### What is asked:
Rewrite every line of the items below as a Markdown table with the columns "Row" and "Line", skipping blank lines. Put a running row number in "Row" and the line itself in "Line".

Records from a dataset
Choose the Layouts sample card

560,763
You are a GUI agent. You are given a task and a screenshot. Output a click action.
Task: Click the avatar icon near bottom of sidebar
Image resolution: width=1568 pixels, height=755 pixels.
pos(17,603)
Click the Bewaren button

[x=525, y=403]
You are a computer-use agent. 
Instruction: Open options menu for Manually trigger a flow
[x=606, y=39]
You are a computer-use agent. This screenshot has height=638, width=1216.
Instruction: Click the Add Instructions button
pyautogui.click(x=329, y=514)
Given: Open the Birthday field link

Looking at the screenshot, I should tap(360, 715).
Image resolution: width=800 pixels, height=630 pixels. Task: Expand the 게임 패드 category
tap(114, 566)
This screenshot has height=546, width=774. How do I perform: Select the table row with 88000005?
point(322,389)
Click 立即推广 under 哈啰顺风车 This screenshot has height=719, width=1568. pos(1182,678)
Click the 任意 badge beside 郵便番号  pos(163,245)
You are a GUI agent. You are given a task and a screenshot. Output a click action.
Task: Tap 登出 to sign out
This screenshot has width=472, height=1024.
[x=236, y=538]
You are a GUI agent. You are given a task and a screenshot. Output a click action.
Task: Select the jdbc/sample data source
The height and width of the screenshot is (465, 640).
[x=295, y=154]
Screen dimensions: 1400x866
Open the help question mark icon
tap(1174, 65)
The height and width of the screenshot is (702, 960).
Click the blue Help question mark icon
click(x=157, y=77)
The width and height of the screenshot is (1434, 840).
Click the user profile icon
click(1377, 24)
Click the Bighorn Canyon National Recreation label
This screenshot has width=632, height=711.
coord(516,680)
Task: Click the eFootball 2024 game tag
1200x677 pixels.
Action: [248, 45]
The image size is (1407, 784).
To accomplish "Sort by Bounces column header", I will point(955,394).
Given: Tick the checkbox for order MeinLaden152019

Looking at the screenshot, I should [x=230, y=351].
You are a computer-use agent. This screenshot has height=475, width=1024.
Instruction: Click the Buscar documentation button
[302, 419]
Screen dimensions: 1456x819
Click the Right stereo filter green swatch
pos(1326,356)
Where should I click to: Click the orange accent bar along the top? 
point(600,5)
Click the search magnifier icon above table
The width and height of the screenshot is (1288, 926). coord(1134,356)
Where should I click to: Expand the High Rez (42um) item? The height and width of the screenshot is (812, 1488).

### Final result:
| Row | Line |
|---|---|
| 1 | Choose the Layouts sample card |
| 2 | 560,763 |
| 3 | You are a GUI agent. You are given a task and a screenshot. Output a click action. |
| 4 | Task: Click the avatar icon near bottom of sidebar |
| 5 | Image resolution: width=1568 pixels, height=755 pixels. |
| 6 | pos(17,603) |
| 7 | Click the Bewaren button |
| 8 | [x=525, y=403] |
| 9 | You are a computer-use agent.  |
| 10 | Instruction: Open options menu for Manually trigger a flow |
| 11 | [x=606, y=39] |
| 12 | You are a computer-use agent. This screenshot has height=638, width=1216. |
| 13 | Instruction: Click the Add Instructions button |
| 14 | pyautogui.click(x=329, y=514) |
| 15 | Given: Open the Birthday field link |
| 16 | Looking at the screenshot, I should tap(360, 715). |
| 17 | Image resolution: width=800 pixels, height=630 pixels. Task: Expand the 게임 패드 category |
| 18 | tap(114, 566) |
| 19 | This screenshot has height=546, width=774. How do I perform: Select the table row with 88000005? |
| 20 | point(322,389) |
| 21 | Click 立即推广 under 哈啰顺风车 This screenshot has height=719, width=1568. pos(1182,678) |
| 22 | Click the 任意 badge beside 郵便番号  pos(163,245) |
| 23 | You are a GUI agent. You are given a task and a screenshot. Output a click action. |
| 24 | Task: Tap 登出 to sign out |
| 25 | This screenshot has width=472, height=1024. |
| 26 | [x=236, y=538] |
| 27 | You are a GUI agent. You are given a task and a screenshot. Output a click action. |
| 28 | Task: Select the jdbc/sample data source |
| 29 | The height and width of the screenshot is (465, 640). |
| 30 | [x=295, y=154] |
| 31 | Screen dimensions: 1400x866 |
| 32 | Open the help question mark icon |
| 33 | tap(1174, 65) |
| 34 | The height and width of the screenshot is (702, 960). |
| 35 | Click the blue Help question mark icon |
| 36 | click(x=157, y=77) |
| 37 | The width and height of the screenshot is (1434, 840). |
| 38 | Click the user profile icon |
| 39 | click(1377, 24) |
| 40 | Click the Bighorn Canyon National Recreation label |
| 41 | This screenshot has width=632, height=711. |
| 42 | coord(516,680) |
| 43 | Task: Click the eFootball 2024 game tag |
| 44 | 1200x677 pixels. |
| 45 | Action: [248, 45] |
| 46 | The image size is (1407, 784). |
| 47 | To accomplish "Sort by Bounces column header", I will point(955,394). |
| 48 | Given: Tick the checkbox for order MeinLaden152019 |
| 49 | Looking at the screenshot, I should [x=230, y=351]. |
| 50 | You are a computer-use agent. This screenshot has height=475, width=1024. |
| 51 | Instruction: Click the Buscar documentation button |
| 52 | [302, 419] |
| 53 | Screen dimensions: 1456x819 |
| 54 | Click the Right stereo filter green swatch |
| 55 | pos(1326,356) |
| 56 | Where should I click to: Click the orange accent bar along the top?  |
| 57 | point(600,5) |
| 58 | Click the search magnifier icon above table |
| 59 | The width and height of the screenshot is (1288, 926). coord(1134,356) |
| 60 | Where should I click to: Expand the High Rez (42um) item? The height and width of the screenshot is (812, 1488). |